An Environment Department spokesman told the Irish Independent yesterday that ultimate responsibility lies with Dublin City Council to clean up uncollected rubbish in the city -- leaving the taxpayer liable for a massive clean-up bill.
"If waste is uncollected on Thursday and if health and safety issues arise then ultimate responsibility lies with the local authority, in this case Dublin City Council, as they implement the legislation," the Department of the Environment spokesman said.
"The local authority have ultimate responsibility in relation to the implementation of waste management regulations.
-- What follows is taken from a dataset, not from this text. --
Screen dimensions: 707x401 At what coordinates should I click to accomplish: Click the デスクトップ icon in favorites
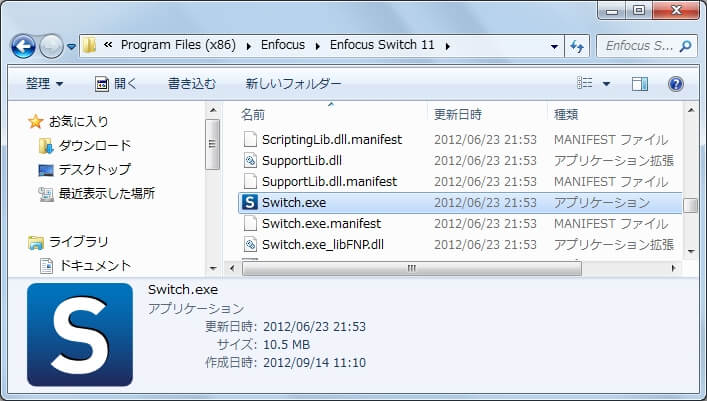46,170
Therefore, responsibility for cleaning the streets lies with them,'' he added.
Private waste company Greyhound Recycling took over bin collection services of almost 150,000 customers last month in areas that had been serviced by the council for more than 150 years.
However, some 18,000 of those customers have so far failed to pay the €100 service charge levied by Greyhound.
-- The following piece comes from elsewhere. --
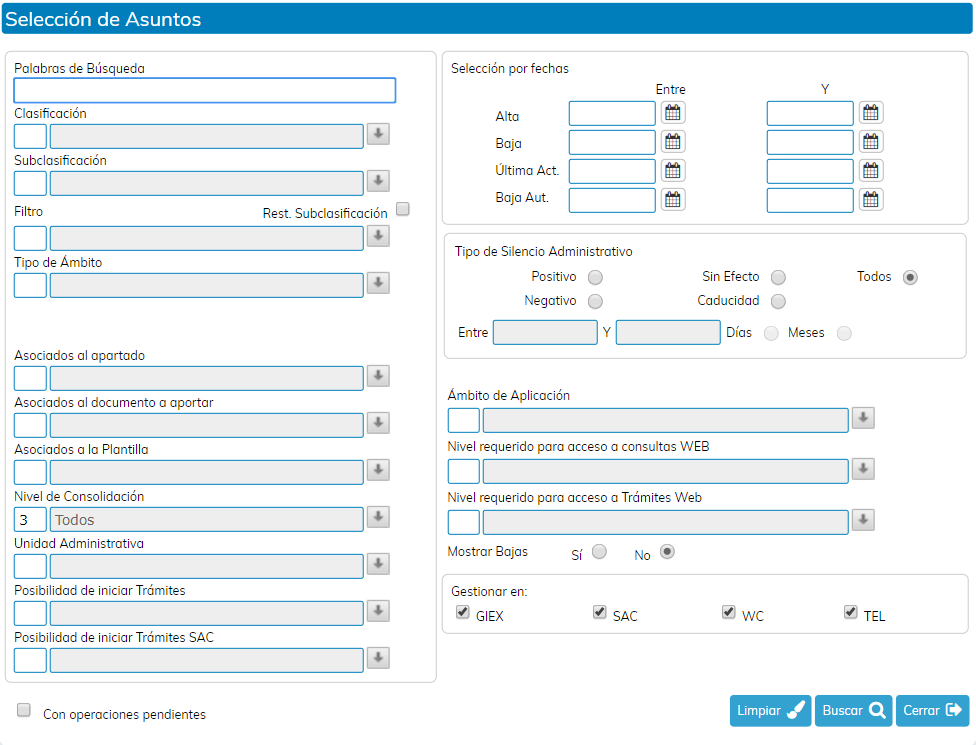
Task: Expand the Tipo de Ámbito lookup list
Action: click(x=378, y=284)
Councillors yesterday warned of impending health and safety issues facing the city authorities.
"Dublin City Council has the responsibility to collect waste or ensure waste is collected.
"A clean-up of this size will easier run into the tens of thousands, if not millions of euro over a course of a year.
"Something needs to be done immediately to avert a crisis," said local councillor Rebecca Moynihan.
A statement by Greyhound said that it categorically refuses to collect rubbish from customers who fail to pay -- and that no exceptions will be made.
"Greyhound will not collect bins from households after this Thursday unless a payment has been made towards the annual service charge and accounts are in credit to meet the cost of each bin collection," the statement read.
"We have a simple system for identifying which households have paid for the service -- and those who have not will not have their bins collected.
"There will be no exceptions to that policy."
Sinn Fein TD for Dublin Central, Mary Lou McDonald yesterday described the Envornment Minister as "brazen" and accused him of "washing his hands of the impending waste crisis in Dublin city".
"Illegal dumping across the city is already at unacceptable levels, so it is unimaginable what it will be like if Greyhound refuses to pick up the household waste of 18,000 homes across the city for an indefinite period," she said.
"This will amount to a very serious public health issue."
Dublin City Council refused to comment.